───── Provided entries ─────

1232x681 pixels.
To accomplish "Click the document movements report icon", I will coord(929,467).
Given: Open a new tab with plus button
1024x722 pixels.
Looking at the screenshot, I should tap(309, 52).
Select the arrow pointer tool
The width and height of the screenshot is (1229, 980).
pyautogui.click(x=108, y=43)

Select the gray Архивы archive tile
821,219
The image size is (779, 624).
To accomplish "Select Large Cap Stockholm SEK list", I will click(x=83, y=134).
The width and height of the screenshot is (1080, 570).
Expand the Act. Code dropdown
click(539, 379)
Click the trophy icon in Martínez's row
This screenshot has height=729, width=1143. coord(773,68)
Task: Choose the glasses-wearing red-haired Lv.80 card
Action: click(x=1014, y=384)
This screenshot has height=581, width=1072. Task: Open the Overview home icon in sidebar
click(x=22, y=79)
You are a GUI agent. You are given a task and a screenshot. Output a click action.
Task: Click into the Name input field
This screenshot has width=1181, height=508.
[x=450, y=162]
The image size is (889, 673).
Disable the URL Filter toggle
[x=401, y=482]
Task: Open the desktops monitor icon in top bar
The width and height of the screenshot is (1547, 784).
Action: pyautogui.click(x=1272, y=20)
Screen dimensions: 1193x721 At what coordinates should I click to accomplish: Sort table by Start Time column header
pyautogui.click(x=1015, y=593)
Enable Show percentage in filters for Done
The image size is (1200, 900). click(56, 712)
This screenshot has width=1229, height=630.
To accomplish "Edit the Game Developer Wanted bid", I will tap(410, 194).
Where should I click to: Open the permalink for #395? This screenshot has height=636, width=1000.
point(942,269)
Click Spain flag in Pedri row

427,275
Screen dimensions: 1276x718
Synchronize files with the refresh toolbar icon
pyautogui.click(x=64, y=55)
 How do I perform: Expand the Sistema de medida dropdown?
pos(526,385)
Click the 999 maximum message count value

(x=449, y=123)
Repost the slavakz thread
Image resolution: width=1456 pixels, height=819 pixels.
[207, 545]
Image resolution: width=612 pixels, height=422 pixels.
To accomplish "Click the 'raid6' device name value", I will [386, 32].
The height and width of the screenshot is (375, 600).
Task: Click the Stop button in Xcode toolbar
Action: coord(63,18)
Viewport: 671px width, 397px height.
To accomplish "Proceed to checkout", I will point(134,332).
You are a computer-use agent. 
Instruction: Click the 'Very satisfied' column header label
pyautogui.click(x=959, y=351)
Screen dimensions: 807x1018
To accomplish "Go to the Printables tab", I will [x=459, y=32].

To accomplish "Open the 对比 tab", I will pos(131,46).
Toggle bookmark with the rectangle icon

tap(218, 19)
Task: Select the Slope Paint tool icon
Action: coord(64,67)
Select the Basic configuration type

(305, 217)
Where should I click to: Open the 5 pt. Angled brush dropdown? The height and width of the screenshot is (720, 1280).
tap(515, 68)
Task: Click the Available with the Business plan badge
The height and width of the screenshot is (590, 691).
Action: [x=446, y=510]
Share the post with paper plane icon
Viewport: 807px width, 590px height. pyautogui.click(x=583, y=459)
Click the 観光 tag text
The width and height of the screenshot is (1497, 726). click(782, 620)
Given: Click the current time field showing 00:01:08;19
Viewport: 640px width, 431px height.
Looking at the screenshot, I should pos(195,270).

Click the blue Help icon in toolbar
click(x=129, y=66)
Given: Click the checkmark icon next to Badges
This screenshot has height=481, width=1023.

─────

▶ What to work on
For this exercise, retype the complete listing exactly.

▶ Exercise solution
1232x681 pixels.
To accomplish "Click the document movements report icon", I will coord(929,467).
Given: Open a new tab with plus button
1024x722 pixels.
Looking at the screenshot, I should tap(309, 52).
Select the arrow pointer tool
The width and height of the screenshot is (1229, 980).
pyautogui.click(x=108, y=43)

Select the gray Архивы archive tile
821,219
The image size is (779, 624).
To accomplish "Select Large Cap Stockholm SEK list", I will click(x=83, y=134).
The width and height of the screenshot is (1080, 570).
Expand the Act. Code dropdown
click(539, 379)
Click the trophy icon in Martínez's row
This screenshot has height=729, width=1143. coord(773,68)
Task: Choose the glasses-wearing red-haired Lv.80 card
Action: click(x=1014, y=384)
This screenshot has height=581, width=1072. Task: Open the Overview home icon in sidebar
click(x=22, y=79)
You are a GUI agent. You are given a task and a screenshot. Output a click action.
Task: Click into the Name input field
This screenshot has width=1181, height=508.
[x=450, y=162]
The image size is (889, 673).
Disable the URL Filter toggle
[x=401, y=482]
Task: Open the desktops monitor icon in top bar
The width and height of the screenshot is (1547, 784).
Action: pyautogui.click(x=1272, y=20)
Screen dimensions: 1193x721 At what coordinates should I click to accomplish: Sort table by Start Time column header
pyautogui.click(x=1015, y=593)
Enable Show percentage in filters for Done
The image size is (1200, 900). click(56, 712)
This screenshot has width=1229, height=630.
To accomplish "Edit the Game Developer Wanted bid", I will tap(410, 194).
Where should I click to: Open the permalink for #395? This screenshot has height=636, width=1000.
point(942,269)
Click Spain flag in Pedri row

427,275
Screen dimensions: 1276x718
Synchronize files with the refresh toolbar icon
pyautogui.click(x=64, y=55)
 How do I perform: Expand the Sistema de medida dropdown?
pos(526,385)
Click the 999 maximum message count value

(x=449, y=123)
Repost the slavakz thread
Image resolution: width=1456 pixels, height=819 pixels.
[207, 545]
Image resolution: width=612 pixels, height=422 pixels.
To accomplish "Click the 'raid6' device name value", I will [386, 32].
The height and width of the screenshot is (375, 600).
Task: Click the Stop button in Xcode toolbar
Action: coord(63,18)
Viewport: 671px width, 397px height.
To accomplish "Proceed to checkout", I will point(134,332).
You are a computer-use agent. 
Instruction: Click the 'Very satisfied' column header label
pyautogui.click(x=959, y=351)
Screen dimensions: 807x1018
To accomplish "Go to the Printables tab", I will [x=459, y=32].

To accomplish "Open the 对比 tab", I will pos(131,46).
Toggle bookmark with the rectangle icon

tap(218, 19)
Task: Select the Slope Paint tool icon
Action: coord(64,67)
Select the Basic configuration type

(305, 217)
Where should I click to: Open the 5 pt. Angled brush dropdown? The height and width of the screenshot is (720, 1280).
tap(515, 68)
Task: Click the Available with the Business plan badge
The height and width of the screenshot is (590, 691).
Action: [x=446, y=510]
Share the post with paper plane icon
Viewport: 807px width, 590px height. pyautogui.click(x=583, y=459)
Click the 観光 tag text
The width and height of the screenshot is (1497, 726). click(782, 620)
Given: Click the current time field showing 00:01:08;19
Viewport: 640px width, 431px height.
Looking at the screenshot, I should pos(195,270).

Click the blue Help icon in toolbar
click(x=129, y=66)
Given: Click the checkmark icon next to Badges
This screenshot has height=481, width=1023.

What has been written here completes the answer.